From ReadProcessMemory in MSDN:
lpBaseAddress [in]:
A pointer to the base address in the specified process from which to read. Before any data transfer occurs, the system verifies that all data in the base address and memory of the specified size is accessible for read access, and if it is not accessible the function fails.
nSize [in]:
The number of bytes to be read from the specified process.
lpNumberOfBytesRead [out]
A pointer to a variable that receives the number of bytes transferred into the specified buffer. If lpNumberOfBytesRead is NULL, the parameter is ignored.
So.. ReadProcessMemory
can only completely succeed or completely fail. And the size is obviously known to the caller -- had to pass it in to make the call. Why have the lpNumberOfBytesRead
?
From winerror.h
:
//
// MessageId: ERROR_PARTIAL_COPY
//
// MessageText:
//
// Only part of a ReadProcessMemory or WriteProcessMemory request was completed.
//
#define ERROR_PARTIAL_COPY 299L
ReadProcessMemory
would return FALSE and GetLastError
would return ERROR_PARTIAL_COPY
when the copy hits a page fault.

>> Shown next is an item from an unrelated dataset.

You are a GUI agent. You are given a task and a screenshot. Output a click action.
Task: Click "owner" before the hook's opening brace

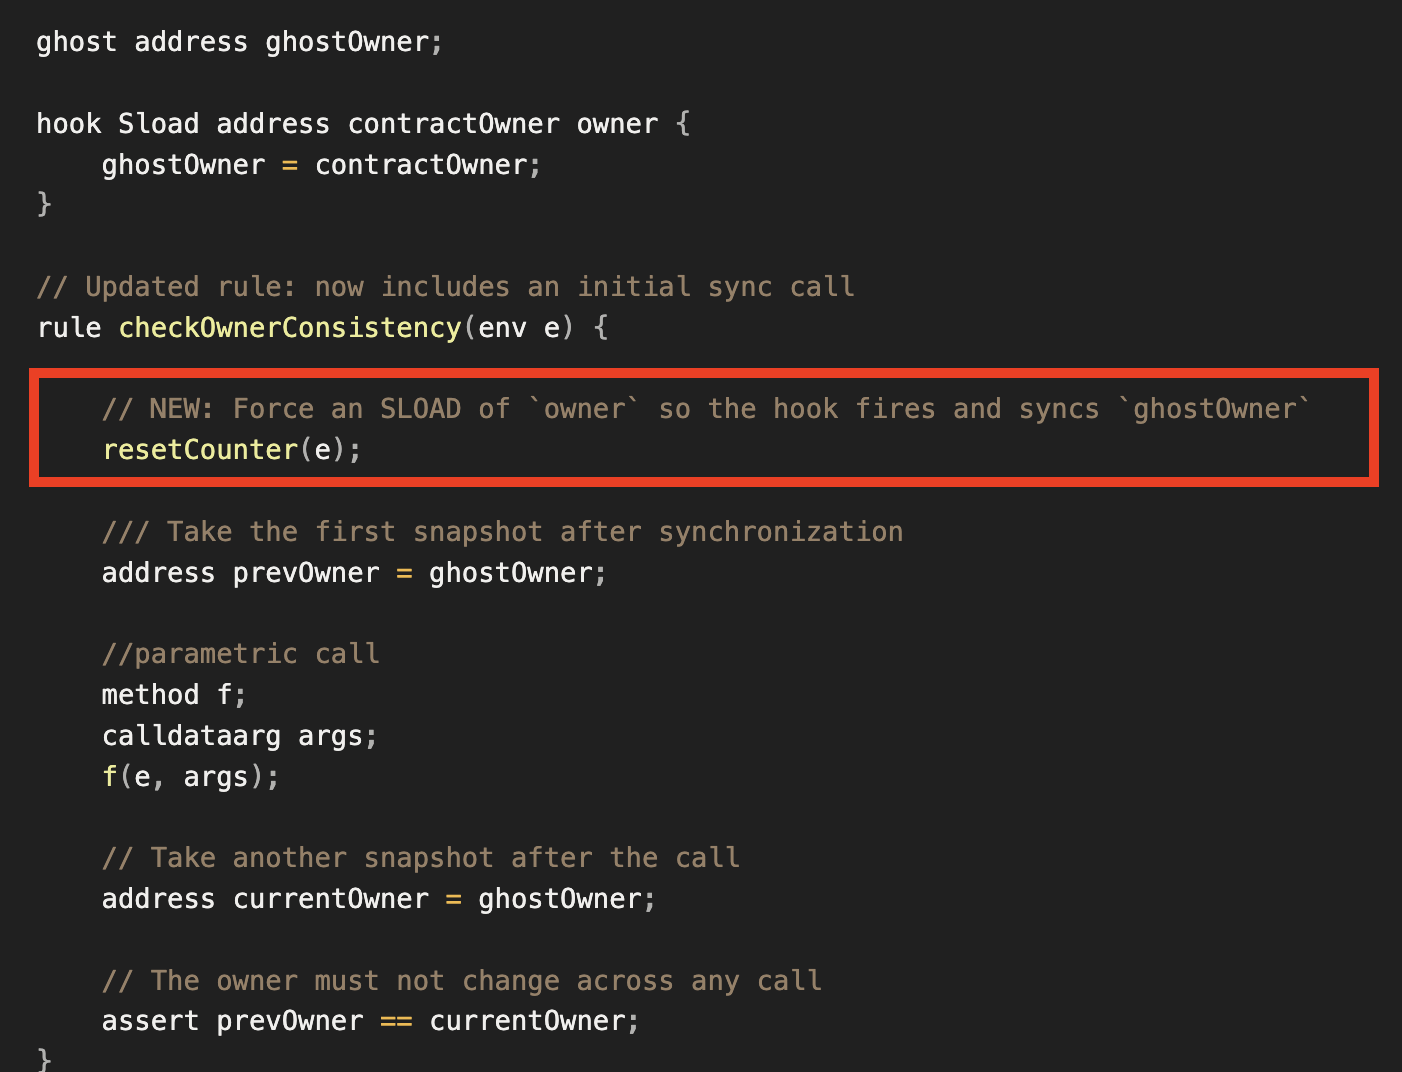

This is a common scenario in dumpers, which have to work on a potentially corrupted process so they can't be sure if the requested area is valid or not (the pointer they chased to get the start address could be corrupted and point to la-la-land), but they would still like to copy as much as possible into the dump.
Maybe in some previous API versions this function did not completely fail, but could return partial results. So the out parameter is kept for compatibility, but newer programs can pass a NULL and ignore it.